#### [Requirement]
Reproduce every line of the material below word for word, character for character.

#### [Records to process]
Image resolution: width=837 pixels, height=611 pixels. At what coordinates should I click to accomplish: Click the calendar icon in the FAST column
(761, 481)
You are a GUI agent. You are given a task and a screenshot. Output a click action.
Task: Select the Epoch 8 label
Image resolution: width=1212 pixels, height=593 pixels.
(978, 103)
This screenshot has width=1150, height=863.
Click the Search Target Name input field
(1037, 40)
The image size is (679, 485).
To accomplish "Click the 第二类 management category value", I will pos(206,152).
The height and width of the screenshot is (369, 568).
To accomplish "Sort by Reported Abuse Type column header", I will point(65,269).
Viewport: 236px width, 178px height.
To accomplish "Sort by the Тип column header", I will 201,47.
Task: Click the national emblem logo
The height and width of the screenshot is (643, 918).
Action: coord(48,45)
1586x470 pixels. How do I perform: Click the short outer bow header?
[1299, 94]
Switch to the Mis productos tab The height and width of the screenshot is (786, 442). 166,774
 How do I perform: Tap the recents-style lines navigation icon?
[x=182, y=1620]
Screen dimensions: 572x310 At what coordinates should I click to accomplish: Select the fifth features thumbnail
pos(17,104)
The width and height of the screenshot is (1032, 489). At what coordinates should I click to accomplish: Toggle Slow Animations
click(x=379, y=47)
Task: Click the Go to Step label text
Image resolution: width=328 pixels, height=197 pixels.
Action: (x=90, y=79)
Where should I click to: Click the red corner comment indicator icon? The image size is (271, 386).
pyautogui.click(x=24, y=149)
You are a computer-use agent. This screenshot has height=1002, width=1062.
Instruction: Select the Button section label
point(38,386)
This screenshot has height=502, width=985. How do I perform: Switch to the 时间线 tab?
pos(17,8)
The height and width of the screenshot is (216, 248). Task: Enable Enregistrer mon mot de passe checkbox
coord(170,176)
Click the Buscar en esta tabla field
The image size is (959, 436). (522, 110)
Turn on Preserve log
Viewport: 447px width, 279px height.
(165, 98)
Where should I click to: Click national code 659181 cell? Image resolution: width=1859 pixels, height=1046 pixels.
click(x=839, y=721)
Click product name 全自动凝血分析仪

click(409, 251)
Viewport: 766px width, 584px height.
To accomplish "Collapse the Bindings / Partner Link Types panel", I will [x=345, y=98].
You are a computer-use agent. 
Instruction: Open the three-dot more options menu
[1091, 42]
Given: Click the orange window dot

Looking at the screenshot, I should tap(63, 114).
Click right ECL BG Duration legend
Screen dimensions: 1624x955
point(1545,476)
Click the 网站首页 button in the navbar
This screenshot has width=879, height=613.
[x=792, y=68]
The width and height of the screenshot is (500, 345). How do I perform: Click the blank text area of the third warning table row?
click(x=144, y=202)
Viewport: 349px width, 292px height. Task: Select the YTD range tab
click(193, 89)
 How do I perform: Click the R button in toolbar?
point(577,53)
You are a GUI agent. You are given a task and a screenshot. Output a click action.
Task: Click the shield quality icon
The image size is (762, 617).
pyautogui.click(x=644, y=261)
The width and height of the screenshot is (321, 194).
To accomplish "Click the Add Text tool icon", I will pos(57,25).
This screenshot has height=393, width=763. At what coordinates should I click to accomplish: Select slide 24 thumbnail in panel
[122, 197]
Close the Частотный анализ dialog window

#### [Response]
Image resolution: width=837 pixels, height=611 pixels. At what coordinates should I click to accomplish: Click the calendar icon in the FAST column
(761, 481)
You are a GUI agent. You are given a task and a screenshot. Output a click action.
Task: Select the Epoch 8 label
Image resolution: width=1212 pixels, height=593 pixels.
(978, 103)
This screenshot has width=1150, height=863.
Click the Search Target Name input field
(1037, 40)
The image size is (679, 485).
To accomplish "Click the 第二类 management category value", I will pos(206,152).
The height and width of the screenshot is (369, 568).
To accomplish "Sort by Reported Abuse Type column header", I will point(65,269).
Viewport: 236px width, 178px height.
To accomplish "Sort by the Тип column header", I will 201,47.
Task: Click the national emblem logo
The height and width of the screenshot is (643, 918).
Action: coord(48,45)
1586x470 pixels. How do I perform: Click the short outer bow header?
[1299, 94]
Switch to the Mis productos tab The height and width of the screenshot is (786, 442). 166,774
 How do I perform: Tap the recents-style lines navigation icon?
[x=182, y=1620]
Screen dimensions: 572x310 At what coordinates should I click to accomplish: Select the fifth features thumbnail
pos(17,104)
The width and height of the screenshot is (1032, 489). At what coordinates should I click to accomplish: Toggle Slow Animations
click(x=379, y=47)
Task: Click the Go to Step label text
Image resolution: width=328 pixels, height=197 pixels.
Action: (x=90, y=79)
Where should I click to: Click the red corner comment indicator icon? The image size is (271, 386).
pyautogui.click(x=24, y=149)
You are a computer-use agent. This screenshot has height=1002, width=1062.
Instruction: Select the Button section label
point(38,386)
This screenshot has height=502, width=985. How do I perform: Switch to the 时间线 tab?
pos(17,8)
The height and width of the screenshot is (216, 248). Task: Enable Enregistrer mon mot de passe checkbox
coord(170,176)
Click the Buscar en esta tabla field
The image size is (959, 436). (522, 110)
Turn on Preserve log
Viewport: 447px width, 279px height.
(165, 98)
Where should I click to: Click national code 659181 cell? Image resolution: width=1859 pixels, height=1046 pixels.
click(x=839, y=721)
Click product name 全自动凝血分析仪

click(409, 251)
Viewport: 766px width, 584px height.
To accomplish "Collapse the Bindings / Partner Link Types panel", I will [x=345, y=98].
You are a computer-use agent. 
Instruction: Open the three-dot more options menu
[1091, 42]
Given: Click the orange window dot

Looking at the screenshot, I should tap(63, 114).
Click right ECL BG Duration legend
Screen dimensions: 1624x955
point(1545,476)
Click the 网站首页 button in the navbar
This screenshot has width=879, height=613.
[x=792, y=68]
The width and height of the screenshot is (500, 345). How do I perform: Click the blank text area of the third warning table row?
click(x=144, y=202)
Viewport: 349px width, 292px height. Task: Select the YTD range tab
click(193, 89)
 How do I perform: Click the R button in toolbar?
point(577,53)
You are a GUI agent. You are given a task and a screenshot. Output a click action.
Task: Click the shield quality icon
The image size is (762, 617).
pyautogui.click(x=644, y=261)
The width and height of the screenshot is (321, 194).
To accomplish "Click the Add Text tool icon", I will pos(57,25).
This screenshot has height=393, width=763. At what coordinates should I click to accomplish: Select slide 24 thumbnail in panel
[122, 197]
Close the Частотный анализ dialog window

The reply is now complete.